- Data for the task:
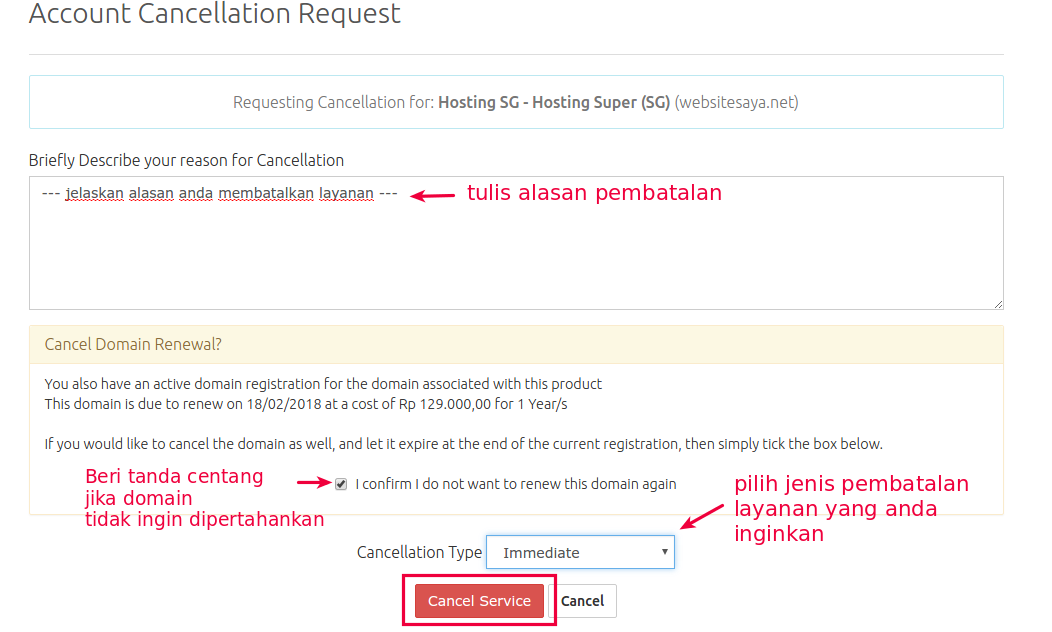Click red arrow pointing at Cancellation Type dropdown
The height and width of the screenshot is (632, 1052).
coord(702,516)
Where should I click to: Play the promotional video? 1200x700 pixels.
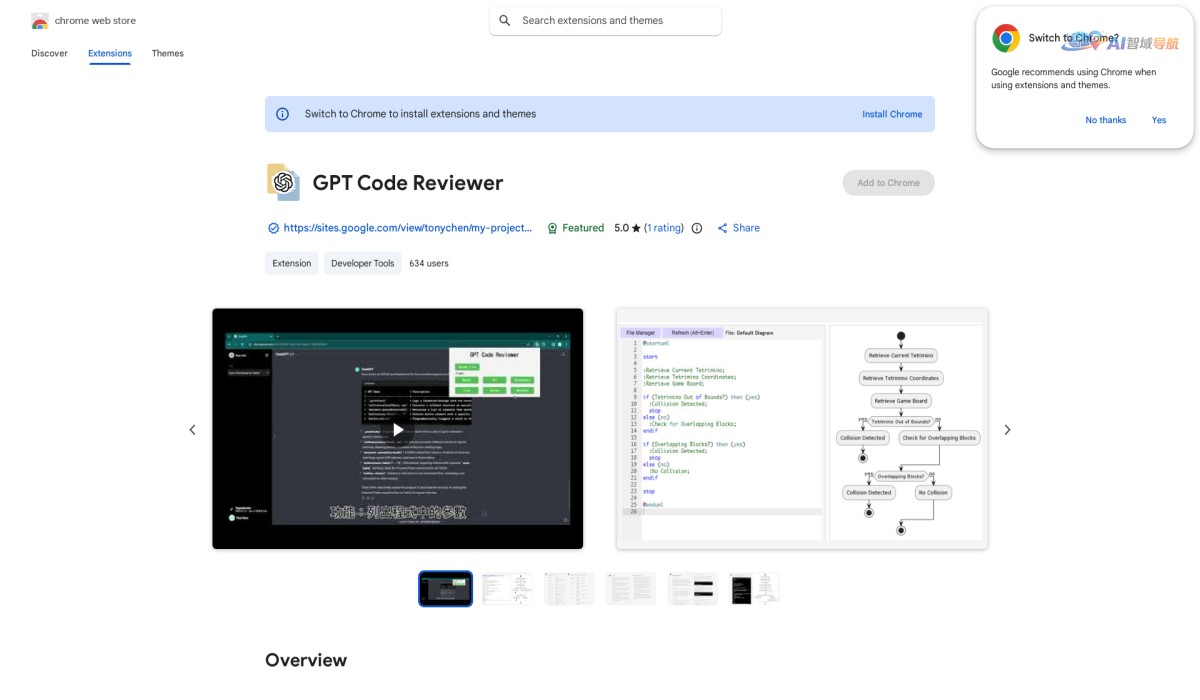(x=397, y=428)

- Description of the task: Each line from the one containing "Where should I" to the final line of the data must be printed exactly, both included, with nothing else and no pictures.

- Expected output:
Where should I click to: Play the promotional video? 1200x700 pixels.
(x=397, y=428)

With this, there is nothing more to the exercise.